#120. A polêmica cláusula pro-sandbagging: essa disposição viola ou não a boa-fé objetiva?
A relevância do conhecimento para o Direito repercute em diversos institutos.1 Não à toa, na prática negocial, tornaram-se frequentes cláusulas contratuais que limitam, por assim dizer, os efeitos jurídicos do conhecimento, como a qualificadora “to the best of knowledge”, que ocupou as páginas da AGIRE#92. Agora a questão do conhecimento volta à tona em mais uma dessas cláusulas “importadas” da common law – de todas as que já passaram por aqui, nenhuma é tão polêmica quanto a cláusula pro-sandbagging,2 cuja conformação ao Direito brasileiro desafia a boa-fé objetiva, confrontando diferentes pontos de vista. Afinal, a cláusula pro-sandbagging viola ou não o princípio da boa-fé? – eis a questão em foco nesta AGIRE#120,3 que já aproveita para anunciar que a A.GI.RE estará de férias a partir da próxima semana, retornando em agosto.
Um passo atrás
A cláusula pro-sandbagging, cujo locus é o contrato de compra e venda de participação societária, é a disposição por meio do qual as partes ajustam que o comprador fará jus às consequências contratuais da não veracidade do quanto declarado, independentemente de ter ou não conhecimento prévio de que a informação prestada pelo vendedor no bojo da cláusula de declarações e garantias era falsa.4 A função da cláusula pro-sandbagging, portanto, é tornar o conhecimento prévio do comprador indiferente nesse tipo de situação, alocando inteiramente para o vendedor o risco de prestar informação inexata. Em contraposição a essa disposição, existe também a cláusula anti-sandbagging, que deliberadamente ficará de fora da coluna.5
Exemplos para ilustrar (ou complicar)
Inúmeras disputas surgem exatamente porque, depois do fechamento da operação de aquisição, informações prestadas pelo vendedor se revelam, no todo ou em parte, incompletas, imprecisas ou mesmo falsas. Nessas situações, o vendedor normalmente alega que o problema já era (ou deveria ser) do conhecimento do comprador e, portanto, já foi devidamente “precificado” (ou deveria ter sido, se o comprador não tivesse falhado na due diligence e, portanto, no cumprimento do seu dever de se auto-informar). Essa é a defesa óbvia do vendedor, que, diante de uma cláusula pro-sandbagging, se tornaria completamente inoperante (se a disposição não fosse tão polêmica...).

Dados extraídos:
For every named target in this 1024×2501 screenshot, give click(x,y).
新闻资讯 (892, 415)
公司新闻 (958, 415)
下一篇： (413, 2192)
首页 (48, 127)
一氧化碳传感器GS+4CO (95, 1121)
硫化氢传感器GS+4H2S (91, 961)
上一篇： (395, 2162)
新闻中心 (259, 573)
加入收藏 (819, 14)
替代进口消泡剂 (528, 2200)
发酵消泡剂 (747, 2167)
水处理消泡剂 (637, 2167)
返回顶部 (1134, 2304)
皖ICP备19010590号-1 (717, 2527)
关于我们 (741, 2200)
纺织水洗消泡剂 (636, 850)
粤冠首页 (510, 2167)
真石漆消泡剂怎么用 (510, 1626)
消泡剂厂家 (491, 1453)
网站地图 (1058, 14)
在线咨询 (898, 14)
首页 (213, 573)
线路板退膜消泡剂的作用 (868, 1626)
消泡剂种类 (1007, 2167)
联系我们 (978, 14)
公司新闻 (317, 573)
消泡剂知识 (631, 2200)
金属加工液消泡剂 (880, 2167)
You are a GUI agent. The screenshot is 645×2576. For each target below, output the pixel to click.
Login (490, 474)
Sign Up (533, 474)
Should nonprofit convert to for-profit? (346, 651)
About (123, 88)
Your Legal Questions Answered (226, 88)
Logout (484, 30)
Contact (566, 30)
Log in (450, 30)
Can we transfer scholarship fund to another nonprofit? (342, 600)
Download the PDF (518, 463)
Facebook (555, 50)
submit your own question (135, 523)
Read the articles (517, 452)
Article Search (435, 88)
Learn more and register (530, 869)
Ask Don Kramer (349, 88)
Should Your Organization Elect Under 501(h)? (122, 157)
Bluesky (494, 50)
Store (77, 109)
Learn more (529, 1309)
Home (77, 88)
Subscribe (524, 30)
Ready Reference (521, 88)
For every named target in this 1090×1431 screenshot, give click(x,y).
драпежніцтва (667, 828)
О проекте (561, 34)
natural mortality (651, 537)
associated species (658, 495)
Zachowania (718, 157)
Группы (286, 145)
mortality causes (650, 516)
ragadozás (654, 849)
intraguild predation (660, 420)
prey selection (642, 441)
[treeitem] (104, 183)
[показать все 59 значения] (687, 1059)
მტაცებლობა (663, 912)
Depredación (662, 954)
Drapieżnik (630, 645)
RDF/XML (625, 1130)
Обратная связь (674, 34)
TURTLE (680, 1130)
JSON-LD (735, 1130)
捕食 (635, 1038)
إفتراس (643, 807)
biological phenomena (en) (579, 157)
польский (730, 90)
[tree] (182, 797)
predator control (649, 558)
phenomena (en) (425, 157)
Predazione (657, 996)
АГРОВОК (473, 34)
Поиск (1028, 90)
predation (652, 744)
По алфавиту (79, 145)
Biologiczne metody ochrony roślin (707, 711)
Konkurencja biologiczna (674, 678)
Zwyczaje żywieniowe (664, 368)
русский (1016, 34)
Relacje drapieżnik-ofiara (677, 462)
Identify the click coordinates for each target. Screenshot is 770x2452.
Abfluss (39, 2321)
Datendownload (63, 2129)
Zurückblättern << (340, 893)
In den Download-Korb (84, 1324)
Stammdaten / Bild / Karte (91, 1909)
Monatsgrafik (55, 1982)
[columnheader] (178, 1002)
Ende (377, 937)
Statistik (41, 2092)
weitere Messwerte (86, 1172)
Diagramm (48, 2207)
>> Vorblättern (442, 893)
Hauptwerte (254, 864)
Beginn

O que fazer: Dê continuidade ao texto sobre a cláusula pro-sandbagging a partir da última frase apresentada. Os dados vêm de uma fonte diferente da do texto.

Resposta:
Tome-se o exemplo da sociedade-alvo que é uma transportadora cujos principais ativos são os veículos que compõem a sua frota.6 O vendedor relata na cláusula de declarações e garantias que todos os veículos se encontram livres e desembaraçados, sem qualquer ônus ou gravame, mas essa informação não é verdadeira, porque três ônibus da frota se encontram empenhados e os respectivos contratos de penhor foram inseridos no data room, acessado inúmeras vezes pelo comprador no período da due diligence. Diante disso, pode o comprador valer-se da cláusula pro-sandbagging para pleitear os remédios previstos no contrato de compra e venda para a violação da cláusula de declarações e garantias? Ou essa conduta viola a boa-fé objetiva, já que, diante da informação descoberta na due diligence, o comprador teria que ter avisado o vendedor de que a tal informação prestada não estava correta?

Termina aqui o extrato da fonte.